Recently, the renowned global large model open platform Hugging Face officially released its latest open-source model - SmolLM3. This model has 3 billion parameters. Although the number of parameters is relatively small, its performance significantly exceeds that of similar open-source models, such as Llama-3.2-3B and Qwen2.5-3B.

SmolLM3 not only supports a context window of 128k, but also can smoothly process texts in multiple languages such as English, French, Spanish, and German, marking another important advancement in the field of small parameter models.

image.png

Multiple Reasoning Modes, Flexibly Meet Needs

SmolLM3 has two reasoning modes: deep thinking and non-thinking. Users can switch between them flexibly according to actual needs. This innovative design allows the model to better leverage its reasoning capabilities when dealing with complex problems, especially in scenarios requiring in-depth analysis.

Open Source Architecture, Supporting Research and Optimization

Notably, Hugging Face has made public the architectural details, data mixing methods, and training process of SmolLM3. This open strategy will greatly promote developers' research and optimization of the model, driving further development of open-source AI models.
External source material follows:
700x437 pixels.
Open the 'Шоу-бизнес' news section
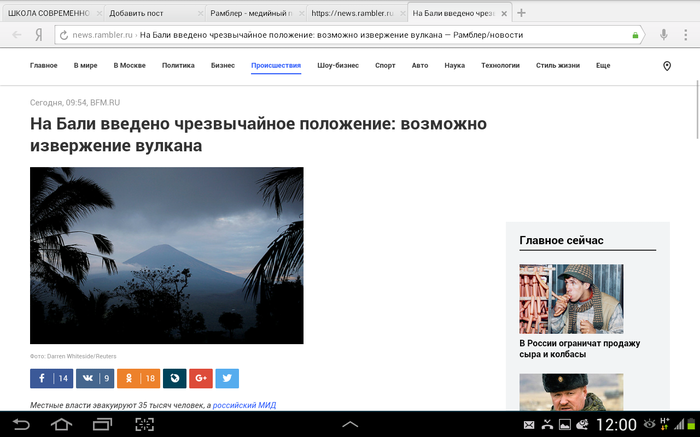point(338,65)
Model Architecture and Training Configuration

SmolLM3 adopts an advanced transformer decoder architecture, drawing on the design of SmolLM2, while making key improvements to Llama to enhance efficiency and long-context performance. Specifically, the model uses group query attention mechanisms and document-level masking techniques to ensure the effectiveness of long-context training.
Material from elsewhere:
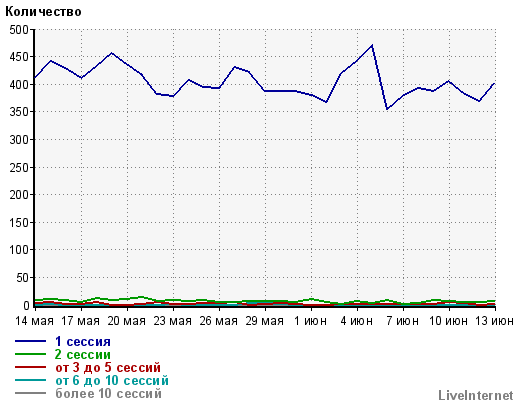Click the '1 июн' date axis label
Image resolution: width=520 pixels, height=405 pixels.
pos(310,321)
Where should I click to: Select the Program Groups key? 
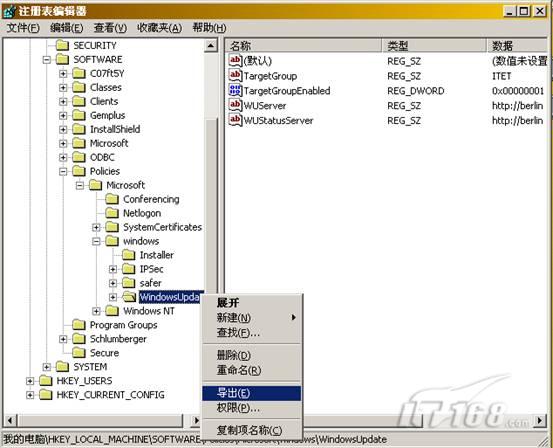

In terms of training configuration, SmolLM3 has 3.08B parameters, a depth structure of 36 layers, and uses the AdamW optimizer. After 24 days of distributed training, a powerful model was finally formed.
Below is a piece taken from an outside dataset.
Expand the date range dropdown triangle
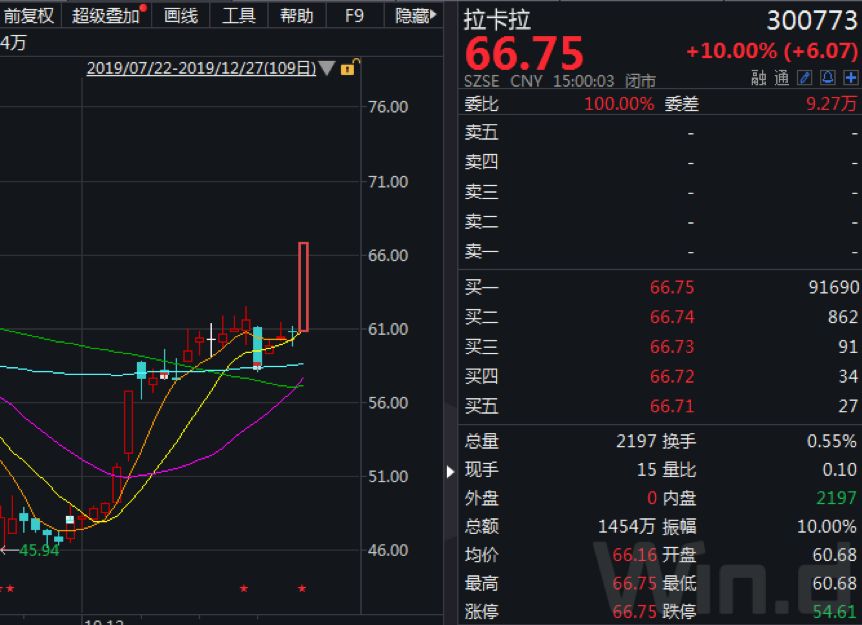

Three-Stage Hybrid Training, Enhancing Capabilities

The training process of this model is divided into three stages, using various types of data for hybrid training. In the first stage, the model builds general capabilities through comprehensive training with web, math, and code data; in the second stage, higher-quality math and code data are introduced; and in the third stage, the model further enhances sampling of math and code data, improving its reasoning and instruction-following capabilities.

With the release of SmolLM3, Hugging Face once again solidifies its leading position in the AI field. This model not only has strong reasoning capabilities, but also provides rich application prospects for developers with its efficient performance. In the future, with more open-source research and community collaboration, SmolLM3 is expected to play a greater role in various application scenarios.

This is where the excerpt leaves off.